• [EXERCISE DESCRIPTION]
The task requires restating, word for word, the lines of the entries below from the one containing "12 (53, 1706)" through the final one, both included.

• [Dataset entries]
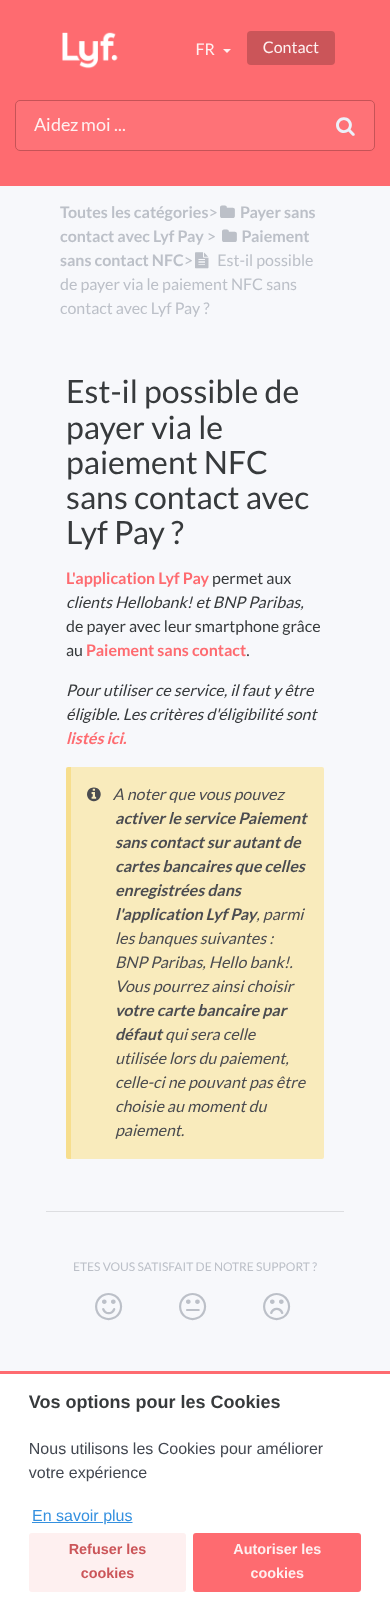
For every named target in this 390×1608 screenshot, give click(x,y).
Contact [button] (291, 47)
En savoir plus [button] (82, 1516)
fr (206, 49)
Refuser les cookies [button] (108, 1562)
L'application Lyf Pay (137, 578)
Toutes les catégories (134, 212)
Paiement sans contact (166, 650)
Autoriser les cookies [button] (277, 1562)
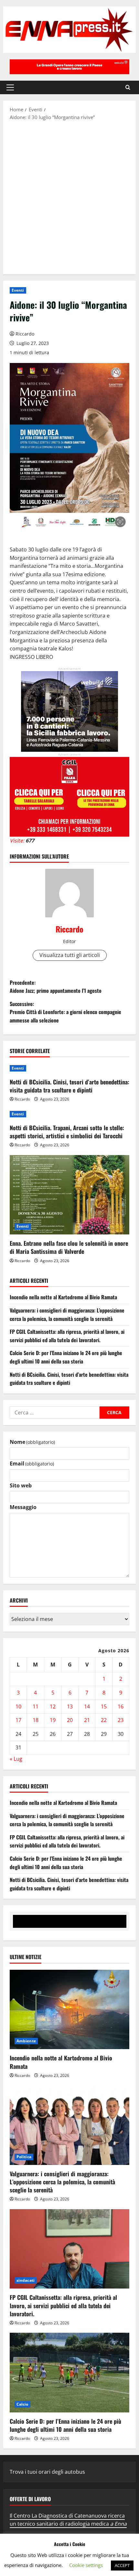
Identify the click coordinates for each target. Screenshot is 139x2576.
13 (70, 1706)
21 (87, 1720)
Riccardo (25, 334)
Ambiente (26, 2041)
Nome (32, 1441)
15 (104, 1706)
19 (53, 1720)
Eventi (18, 290)
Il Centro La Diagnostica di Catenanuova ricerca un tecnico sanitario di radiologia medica (68, 2520)
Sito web (21, 1485)
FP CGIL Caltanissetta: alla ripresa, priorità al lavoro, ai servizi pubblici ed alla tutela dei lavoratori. (67, 1336)
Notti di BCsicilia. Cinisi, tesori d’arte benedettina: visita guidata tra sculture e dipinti (69, 1086)
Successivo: (65, 1012)
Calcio (22, 2404)
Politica (23, 2156)
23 (120, 1720)
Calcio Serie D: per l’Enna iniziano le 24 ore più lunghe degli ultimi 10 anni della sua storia (66, 1357)
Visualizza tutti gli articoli (69, 955)
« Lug (16, 1758)
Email (32, 1463)
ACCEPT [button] (122, 2565)
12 (53, 1706)
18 (35, 1720)
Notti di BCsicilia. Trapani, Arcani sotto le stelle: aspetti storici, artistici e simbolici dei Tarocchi (67, 1131)
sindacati (25, 2280)
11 (35, 1706)
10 (18, 1706)
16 (120, 1706)
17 (18, 1720)
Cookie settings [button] (86, 2565)
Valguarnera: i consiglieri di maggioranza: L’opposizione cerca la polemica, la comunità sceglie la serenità (67, 1314)
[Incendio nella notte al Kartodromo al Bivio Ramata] (69, 2009)
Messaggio (23, 1507)
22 (104, 1720)
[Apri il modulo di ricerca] (127, 87)
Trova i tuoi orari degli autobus (47, 2471)
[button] (10, 87)
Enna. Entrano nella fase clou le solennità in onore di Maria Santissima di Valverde (69, 1247)
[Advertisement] (69, 196)
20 (70, 1720)
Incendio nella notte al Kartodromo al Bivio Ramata (63, 1297)
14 (87, 1706)
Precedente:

• [TASK OUTPUT]
12 (53, 1706)
18 (35, 1720)
Notti di BCsicilia. Trapani, Arcani sotto le stelle: aspetti storici, artistici e simbolici dei Tarocchi (67, 1131)
sindacati (25, 2280)
11 (35, 1706)
10 (18, 1706)
16 (120, 1706)
17 (18, 1720)
Cookie settings [button] (86, 2565)
Valguarnera: i consiglieri di maggioranza: L’opposizione cerca la polemica, la comunità sceglie la serenità (67, 1314)
[Incendio nella notte al Kartodromo al Bivio Ramata] (69, 2009)
Messaggio (23, 1507)
22 (104, 1720)
[Apri il modulo di ricerca] (127, 87)
Trova i tuoi orari degli autobus (47, 2471)
[button] (10, 87)
Enna. Entrano nella fase clou le solennità in onore di Maria Santissima di Valverde (69, 1247)
[Advertisement] (69, 196)
20 (70, 1720)
Incendio nella notte al Kartodromo al Bivio Ramata (63, 1297)
14 (87, 1706)
Precedente:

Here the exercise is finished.